本作は、マドリード国際映画祭(スペイン)の長編外国語映画部門にて最優秀作品賞を受賞。そのほか、サンディエゴ国際映画(アメリカ)では公式選出作品に選ばれ、レインダンス映画祭(イギリス)では特別上映作品としても選出されており、現在海外4か国で19もの賞(10月8日時点)を獲得している。
「大きなプレッシャーを感じた」(田中)
大役を任されたプレッシャーは、やはり大きなものだったという。田中は、オファーに「びっくりしました」と率直に語り、「一条悟は、この世の欲望に振り回されずに、ひたすら自分の信じた道を歩んでいく。人格者ですし、自分の知識や経験で演じることができるのかと、大きなプレッシャーを感じました。迷いに迷いましたし、尻込みしてしまいそうでした」と告白。
その壁を乗り越えられた理由について、田中はこう打ち明ける。「プロデューサーさんや赤羽(博)監督、スタッフさんの作品にかける熱い信念も感じましたし、そんなみなさんに期待をかけていただいたのだから、“この役を演じきりたい”、“演じきることが僕の使命だ”という想いが湧いてきました。すると一条悟の向上心は、自分のなかにもあるなと気付いて。一条悟が“使命を果たそう”と力強く歩んでいく姿と、僕が“彼を演じきりたい”という想いが重なったんです。そこで負けそうな気持ちは、なくなりました」。
一方、千眼が演じるのは、悟を愛しながらも、彼のために身を引く決断をするヒロインの立花美穂。

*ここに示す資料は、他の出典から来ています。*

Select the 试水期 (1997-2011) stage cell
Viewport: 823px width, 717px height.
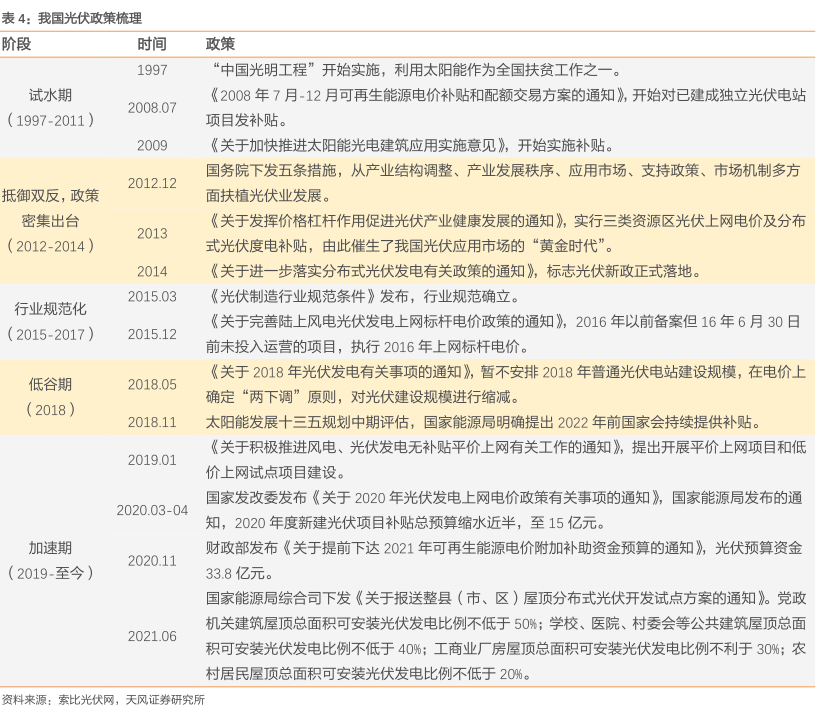coord(51,107)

脚本を読んで「人間にとって大事なことがたくさん詰まっている映画になる」と感じたそうで、美穂についても「明るくて、快活で、自分の夢もしっかり持っている。さらに愛している人が自分の信じる道を進んでいけるよう、自ら身を引くこともできる。愛し方の見本を示しているような女性」と憧れの女性像である様子。

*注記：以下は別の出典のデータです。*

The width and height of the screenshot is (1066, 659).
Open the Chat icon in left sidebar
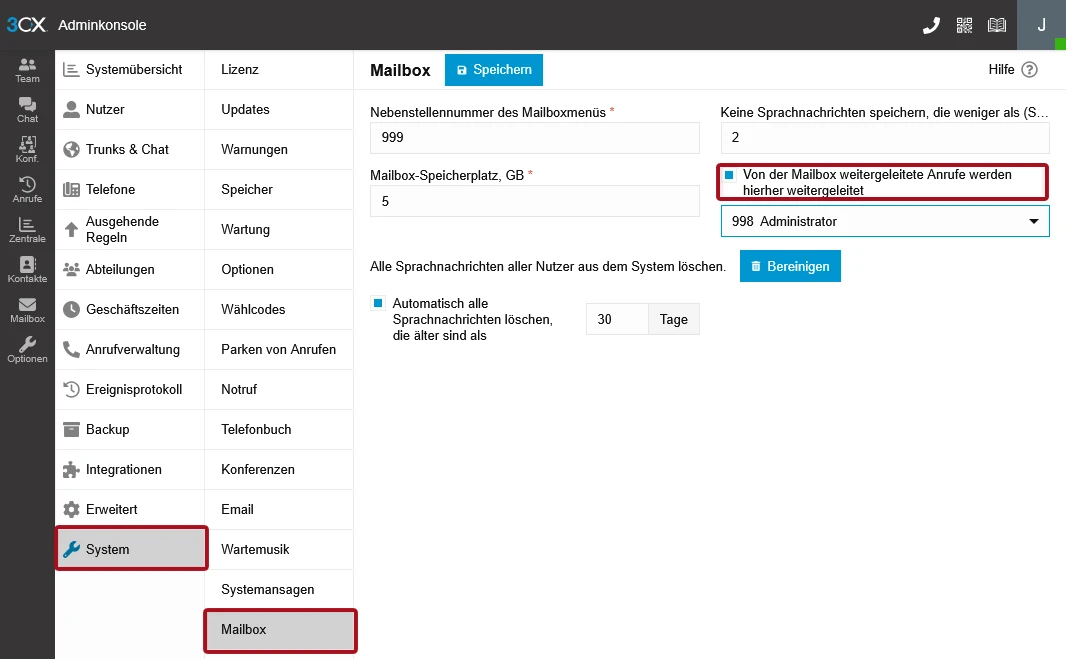(27, 109)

「私だったら、愛している人にさよならを言えないかも(笑)!『連れて行ってください!』と言ってしまうかもしれません。しかも美穂は、表面的ではなく、一条さんの志の高さや誠実さなど、内面的な魅力に惹かれていく。ちゃんと人の心の奥を見ることができる女性。こんな大人の女性になりたいなと思いました」とニッコリ。「美穂を演じる自分の役割は一体なんだろうと考えると、一条さんにとって“捨てがたい存在”にならないといけないと思っていました」と決意し、芯の通った女性を演じ切った。